* [What to produce]:
The records that follow must be transcribed exactly, each one in full.

Stored data entries:
──────────────────────────────
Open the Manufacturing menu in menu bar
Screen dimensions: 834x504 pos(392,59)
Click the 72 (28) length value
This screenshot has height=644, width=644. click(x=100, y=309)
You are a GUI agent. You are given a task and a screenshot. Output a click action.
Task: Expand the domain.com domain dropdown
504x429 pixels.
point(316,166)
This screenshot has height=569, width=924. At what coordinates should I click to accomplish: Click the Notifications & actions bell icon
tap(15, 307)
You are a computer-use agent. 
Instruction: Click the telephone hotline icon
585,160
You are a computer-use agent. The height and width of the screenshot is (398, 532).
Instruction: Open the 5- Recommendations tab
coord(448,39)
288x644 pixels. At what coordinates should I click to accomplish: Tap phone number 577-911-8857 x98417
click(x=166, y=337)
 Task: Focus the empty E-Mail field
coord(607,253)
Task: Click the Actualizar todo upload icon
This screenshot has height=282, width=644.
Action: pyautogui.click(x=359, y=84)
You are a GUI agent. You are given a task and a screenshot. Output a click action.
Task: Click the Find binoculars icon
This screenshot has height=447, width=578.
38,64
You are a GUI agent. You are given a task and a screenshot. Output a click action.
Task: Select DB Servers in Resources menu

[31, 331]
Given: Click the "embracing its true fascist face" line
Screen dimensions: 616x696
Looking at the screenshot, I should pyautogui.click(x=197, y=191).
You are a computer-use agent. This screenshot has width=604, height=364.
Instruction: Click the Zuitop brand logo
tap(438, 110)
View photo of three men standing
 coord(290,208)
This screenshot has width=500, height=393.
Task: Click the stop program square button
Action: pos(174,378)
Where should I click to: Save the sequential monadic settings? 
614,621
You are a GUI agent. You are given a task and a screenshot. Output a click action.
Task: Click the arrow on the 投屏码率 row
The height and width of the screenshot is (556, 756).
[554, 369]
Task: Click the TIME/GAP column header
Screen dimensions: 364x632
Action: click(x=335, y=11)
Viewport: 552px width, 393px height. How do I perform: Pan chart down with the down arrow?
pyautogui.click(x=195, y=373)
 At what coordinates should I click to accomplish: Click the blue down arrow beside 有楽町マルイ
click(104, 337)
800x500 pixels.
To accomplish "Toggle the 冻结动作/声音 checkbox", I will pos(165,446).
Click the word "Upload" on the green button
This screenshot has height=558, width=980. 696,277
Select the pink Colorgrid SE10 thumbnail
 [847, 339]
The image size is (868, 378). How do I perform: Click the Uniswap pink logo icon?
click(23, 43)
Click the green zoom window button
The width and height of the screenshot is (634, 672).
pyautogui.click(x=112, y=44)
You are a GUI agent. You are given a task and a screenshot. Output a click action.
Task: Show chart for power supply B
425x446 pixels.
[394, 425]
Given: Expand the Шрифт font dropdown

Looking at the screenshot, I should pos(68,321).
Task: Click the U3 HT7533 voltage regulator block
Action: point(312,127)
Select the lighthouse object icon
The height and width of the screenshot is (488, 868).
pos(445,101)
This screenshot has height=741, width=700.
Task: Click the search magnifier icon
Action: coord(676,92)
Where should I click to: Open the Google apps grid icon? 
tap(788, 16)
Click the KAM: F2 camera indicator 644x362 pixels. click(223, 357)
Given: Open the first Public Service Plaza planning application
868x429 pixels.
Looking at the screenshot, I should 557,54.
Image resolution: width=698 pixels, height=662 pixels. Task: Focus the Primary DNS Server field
──────────────────────────────
* [Your response]:
Open the Manufacturing menu in menu bar
Screen dimensions: 834x504 pos(392,59)
Click the 72 (28) length value
This screenshot has height=644, width=644. click(x=100, y=309)
You are a GUI agent. You are given a task and a screenshot. Output a click action.
Task: Expand the domain.com domain dropdown
504x429 pixels.
point(316,166)
This screenshot has height=569, width=924. At what coordinates should I click to accomplish: Click the Notifications & actions bell icon
tap(15, 307)
You are a computer-use agent. 
Instruction: Click the telephone hotline icon
585,160
You are a computer-use agent. The height and width of the screenshot is (398, 532).
Instruction: Open the 5- Recommendations tab
coord(448,39)
288x644 pixels. At what coordinates should I click to accomplish: Tap phone number 577-911-8857 x98417
click(x=166, y=337)
 Task: Focus the empty E-Mail field
coord(607,253)
Task: Click the Actualizar todo upload icon
This screenshot has height=282, width=644.
Action: pyautogui.click(x=359, y=84)
You are a GUI agent. You are given a task and a screenshot. Output a click action.
Task: Click the Find binoculars icon
This screenshot has height=447, width=578.
38,64
You are a GUI agent. You are given a task and a screenshot. Output a click action.
Task: Select DB Servers in Resources menu

[31, 331]
Given: Click the "embracing its true fascist face" line
Screen dimensions: 616x696
Looking at the screenshot, I should pyautogui.click(x=197, y=191).
You are a computer-use agent. This screenshot has width=604, height=364.
Instruction: Click the Zuitop brand logo
tap(438, 110)
View photo of three men standing
 coord(290,208)
This screenshot has width=500, height=393.
Task: Click the stop program square button
Action: pos(174,378)
Where should I click to: Save the sequential monadic settings? 
614,621
You are a GUI agent. You are given a task and a screenshot. Output a click action.
Task: Click the arrow on the 投屏码率 row
The height and width of the screenshot is (556, 756).
[554, 369]
Task: Click the TIME/GAP column header
Screen dimensions: 364x632
Action: click(x=335, y=11)
Viewport: 552px width, 393px height. How do I perform: Pan chart down with the down arrow?
pyautogui.click(x=195, y=373)
 At what coordinates should I click to accomplish: Click the blue down arrow beside 有楽町マルイ
click(104, 337)
800x500 pixels.
To accomplish "Toggle the 冻结动作/声音 checkbox", I will pos(165,446).
Click the word "Upload" on the green button
This screenshot has height=558, width=980. 696,277
Select the pink Colorgrid SE10 thumbnail
 [847, 339]
The image size is (868, 378). How do I perform: Click the Uniswap pink logo icon?
click(23, 43)
Click the green zoom window button
The width and height of the screenshot is (634, 672).
pyautogui.click(x=112, y=44)
You are a GUI agent. You are given a task and a screenshot. Output a click action.
Task: Show chart for power supply B
425x446 pixels.
[394, 425]
Given: Expand the Шрифт font dropdown

Looking at the screenshot, I should pos(68,321).
Task: Click the U3 HT7533 voltage regulator block
Action: point(312,127)
Select the lighthouse object icon
The height and width of the screenshot is (488, 868).
pos(445,101)
This screenshot has height=741, width=700.
Task: Click the search magnifier icon
Action: coord(676,92)
Where should I click to: Open the Google apps grid icon? 
tap(788, 16)
Click the KAM: F2 camera indicator 644x362 pixels. click(223, 357)
Given: Open the first Public Service Plaza planning application
868x429 pixels.
Looking at the screenshot, I should 557,54.
Image resolution: width=698 pixels, height=662 pixels. Task: Focus the Primary DNS Server field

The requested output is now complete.